21. Svapna (2)

140 17 11
                                    

Warning.

Akan ada sedikit adegan kekerasan yang membuat ngilu pada isi bab ini. Harap readers sekalian bijak dalam membaca.

Artinya, jangan ditiru ya adik-adik.
_ _ _ _ _ _ _ _ _ _

Dia egois. Tapi di lain sisi juga begitu peduli. Bahkan tak mementingkan diri sendiri. Sampai akhirnya dia buta ditelan keegoisan, melupakan sekitar, menganggap yang lain tak ada untuknya.
-B.A.W-

✧-✧-✧-✧-✧-✧-✧

Hitam.

Hanya itu yang terlihat sejauh matanya memandang. Gelap. Tak ada cahaya sedikitpun. Ataupun benda yang bisa dia sentuh untuk mengenali tempat apa itu.

Hanya ruang hampa yang gelap. Bahkan lantainya pun... tak terasa.

Tunggu, dia saat ini sedang berdiri atau apa? Melayang? Rasanya dia seperti dibawa terbang oleh sesuatu. Namun dia hanya berada di raung gelap itu.

'Mimpi ini lagi.'

Dia berusaha mencari jalan keluar. Tapi percuma saja.

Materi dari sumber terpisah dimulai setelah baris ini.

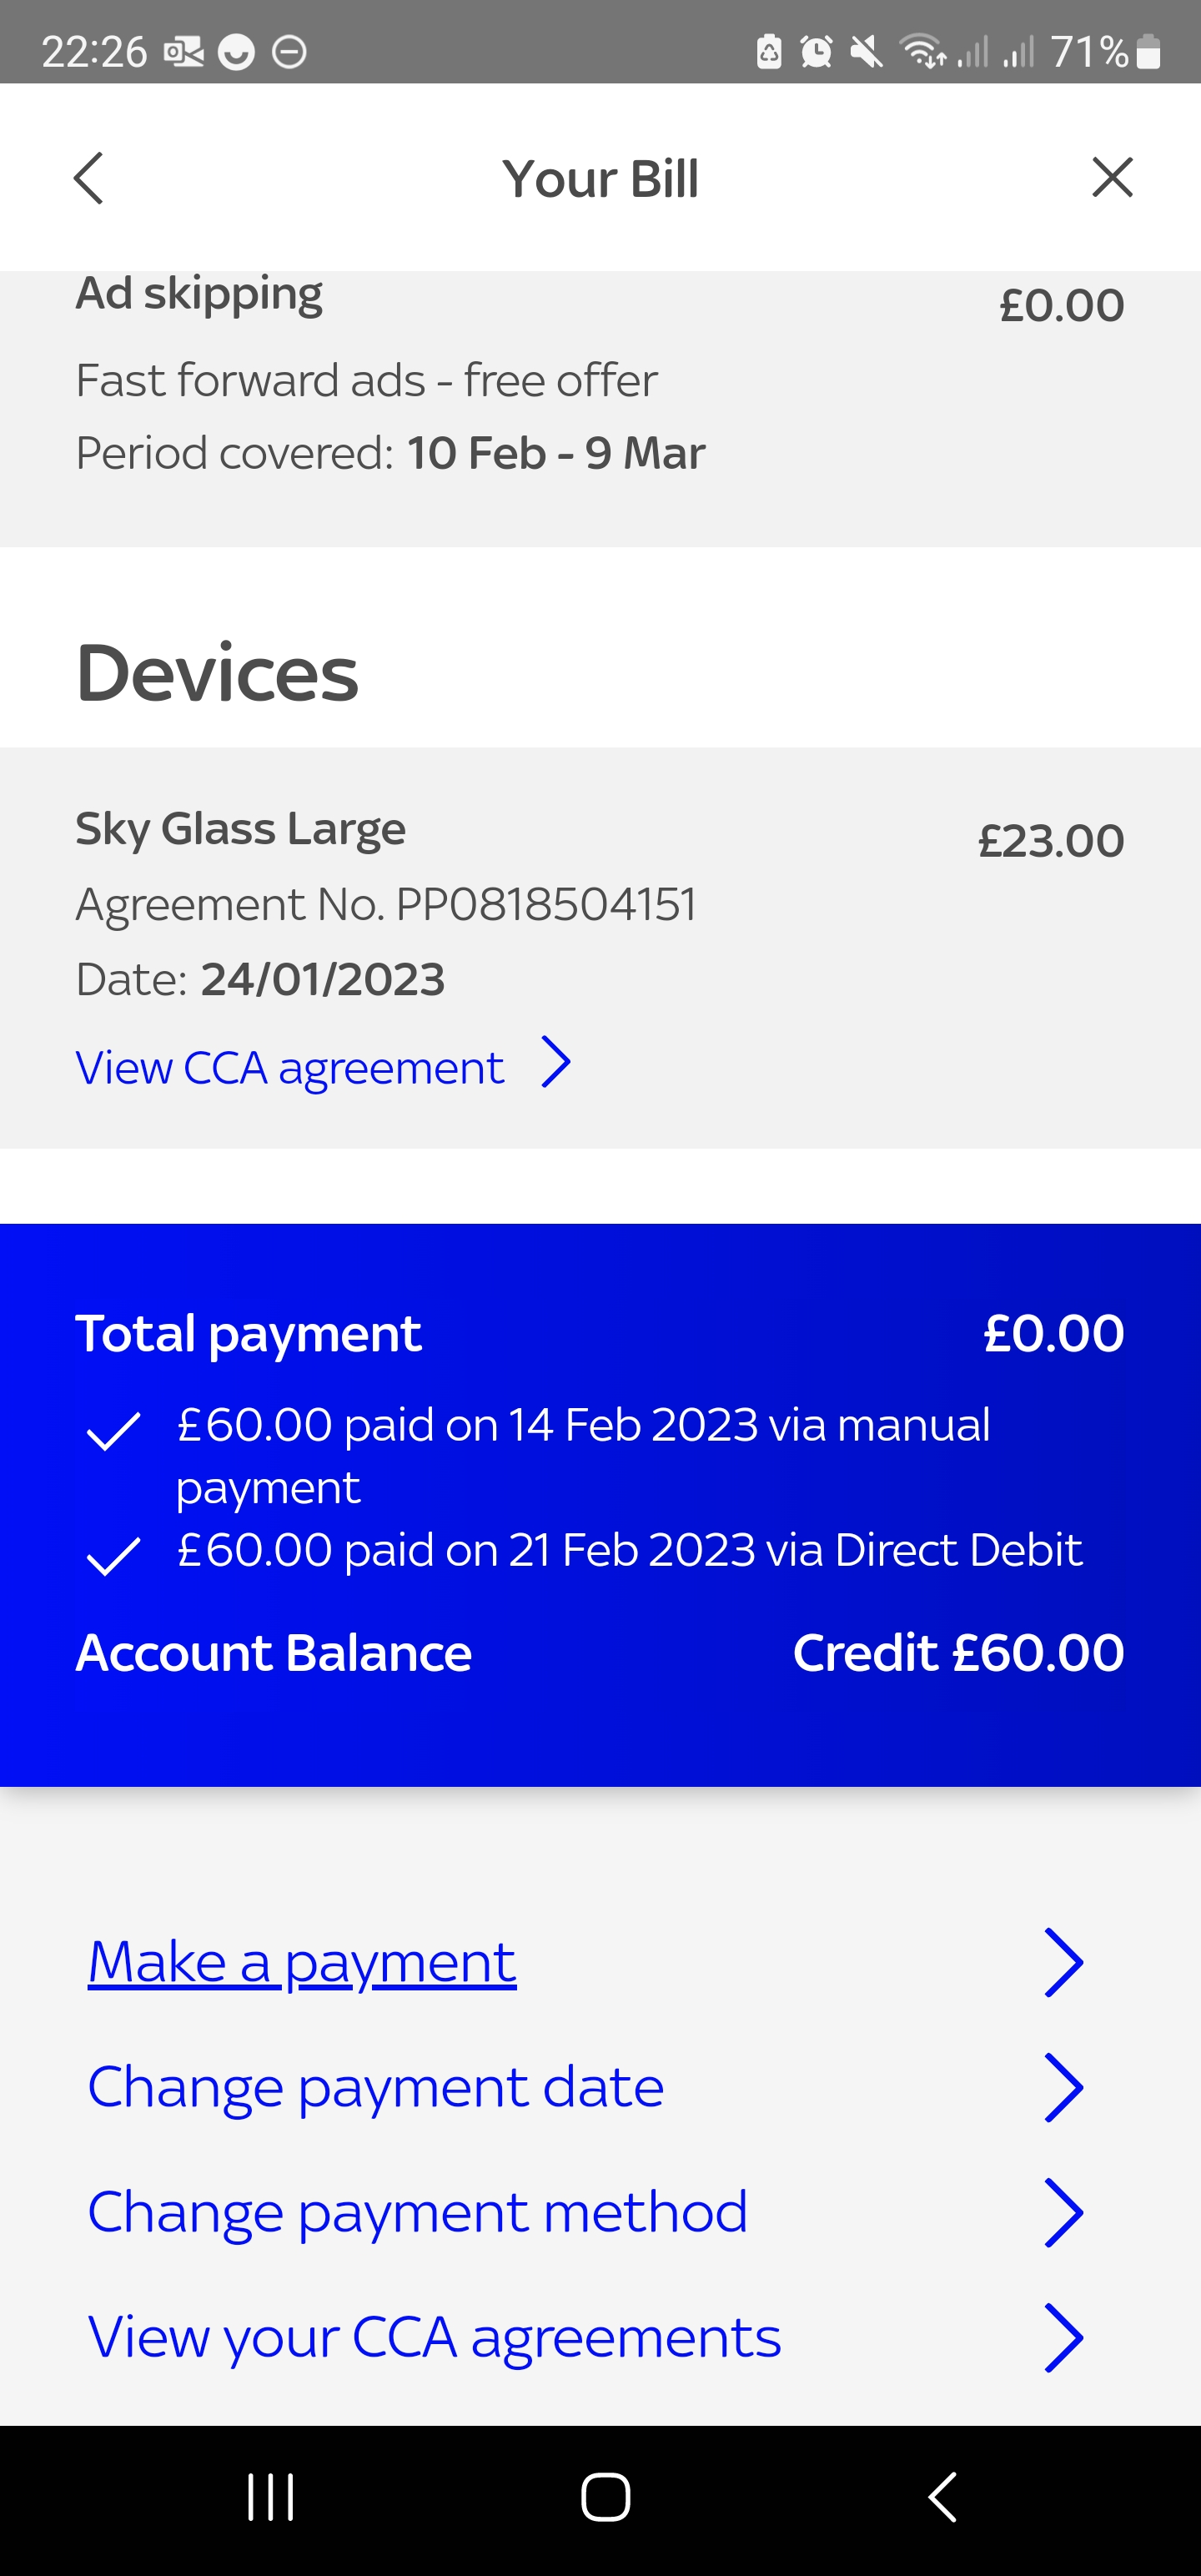
Task: Tap the back arrow in the header
Action: (x=89, y=178)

Itu ruang tanpa dasar, tanpa batas. Tak berdinding, tak berantai, atau apapun. Hanya ruang kosong.

Dia yang berada di sana hanya terdiam menunggu adegan selanjutnya dalam 'mimpi' itu.

Perlahan ruangan hitam mulai berubah. Seakan dirinya yang berpindah tempat. Kini dia menginjak sebuah padang rumput hijau. Indah, tenang. Lebih baik dari ruang kosong sebelumnya.

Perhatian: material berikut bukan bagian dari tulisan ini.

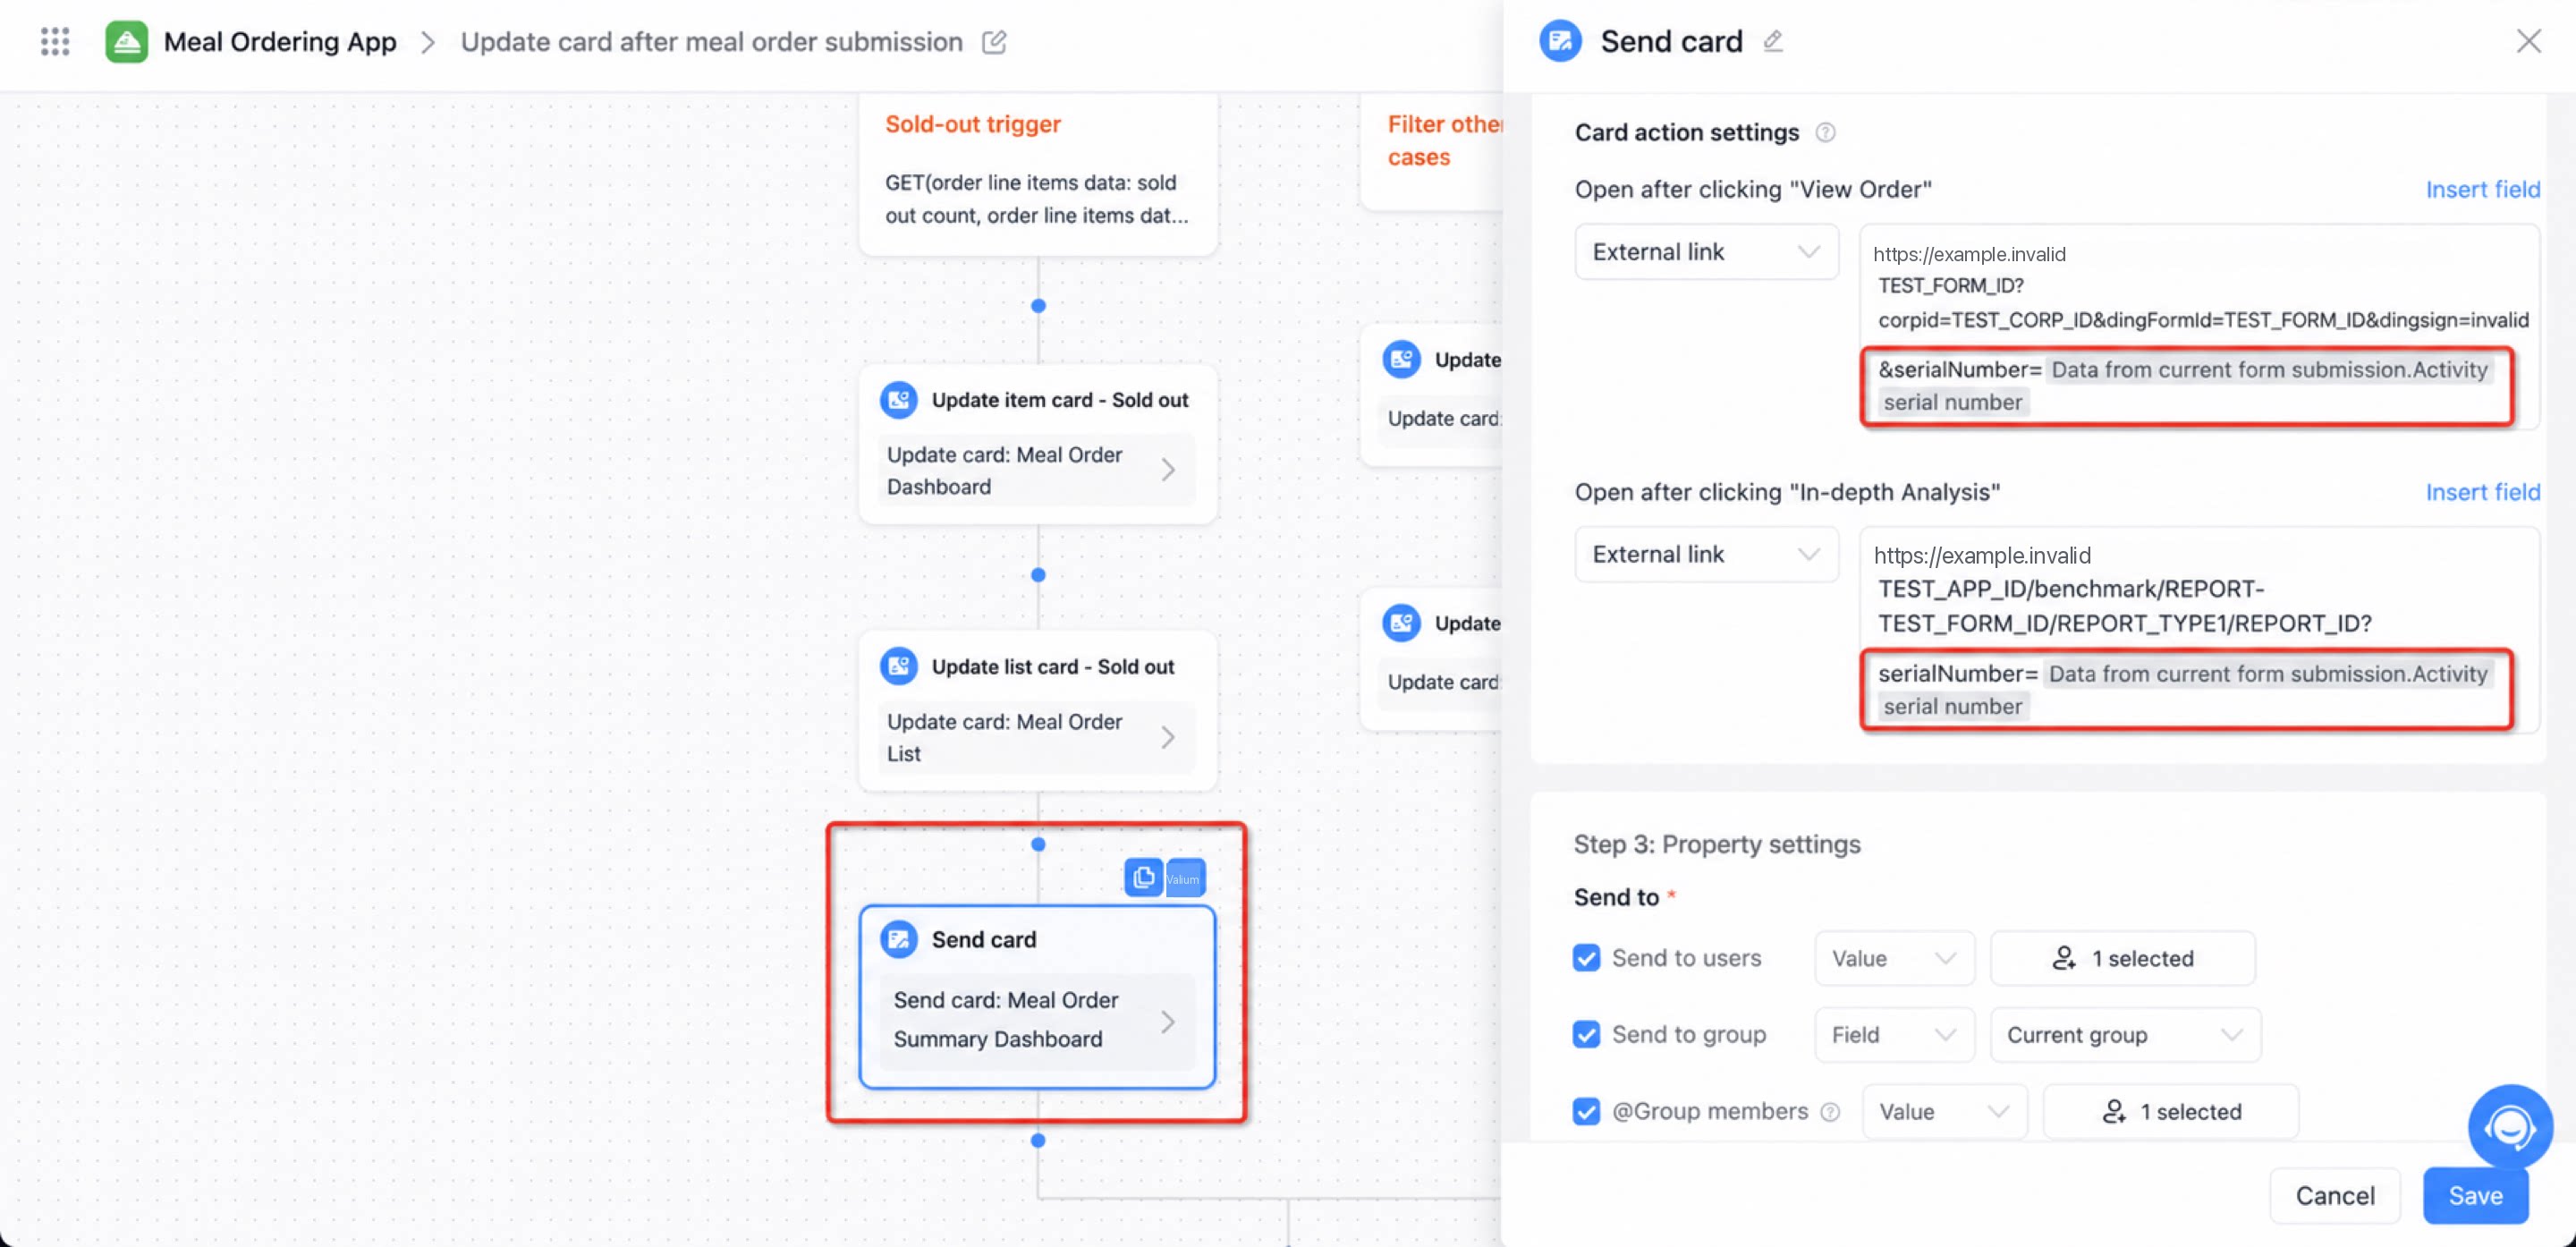Open External link dropdown for View Order
The height and width of the screenshot is (1247, 2576).
(1706, 252)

Namun dia tahu pemandangan ini hanya sementara. Karena setelahnya...

Blarrr!

Api membakar padang rumput itu. Dia tak bisa berpindah untuk menyelamatkan diri. Tapi entah bagaimana, api tak menyentuh dirinya sedikit pun.

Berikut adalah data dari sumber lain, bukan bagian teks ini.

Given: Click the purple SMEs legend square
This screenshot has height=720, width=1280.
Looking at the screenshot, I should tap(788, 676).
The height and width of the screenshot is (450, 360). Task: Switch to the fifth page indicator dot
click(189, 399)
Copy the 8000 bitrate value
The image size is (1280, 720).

Justru menyisakan lingkaran batas di sekitarnya. Membuat dirinya hanya bisa menonton pemandangan kobaran api.

Lagi, dia tahu apa yang selanjutnya akan terjadi.

Dia memandang lurus ke depan, menatap satu sosok yang berdiri dengan tenang dalam kobaran api. Sosok itu memberi senyuman tulus. Sangat lembut. Lalu perlahan berubah menjadi seringai.

Wajahnya tak terlihat karena di tutupi kepul asap dan api.

Dalam seperkian detik sosok itu maju secepat cahaya dan mendorong dirinya untuk jatuh ke dalam kobaran api.

Lagi, dia tahu apa yang selanjutnya akan terjadi.

Dia tiba-tiba saja masuk ke dalam air. Tenggelam. Air itu tenang, tak membuat dirinya terombang-ambing. Dan ini lebih baik dari pada di Padang rumput tadi.

Sosok lain muncul di atas permukaan air. Tak jelas wajahnya. Dia tak bisa melihat siapa sosok itu sedikit pun. Tapi dia yakin sosok ini berbeda dengan sosok sebelumnya.

Karena beberapa detik kemudian sosok itu mengulurkan tangan masuk ke dalam air, menarik dirinya yang tenggelam untuk naik ke permukaan.

'Semuanya pasti akan baik-baik saja.'

Dia mengerut dahi kali ini. Suara itu... itu bukan miliknya. Apa itu suara sosok yang mengulurkan tangan padanya? Lalu... kali ini mimpi itu berbeda.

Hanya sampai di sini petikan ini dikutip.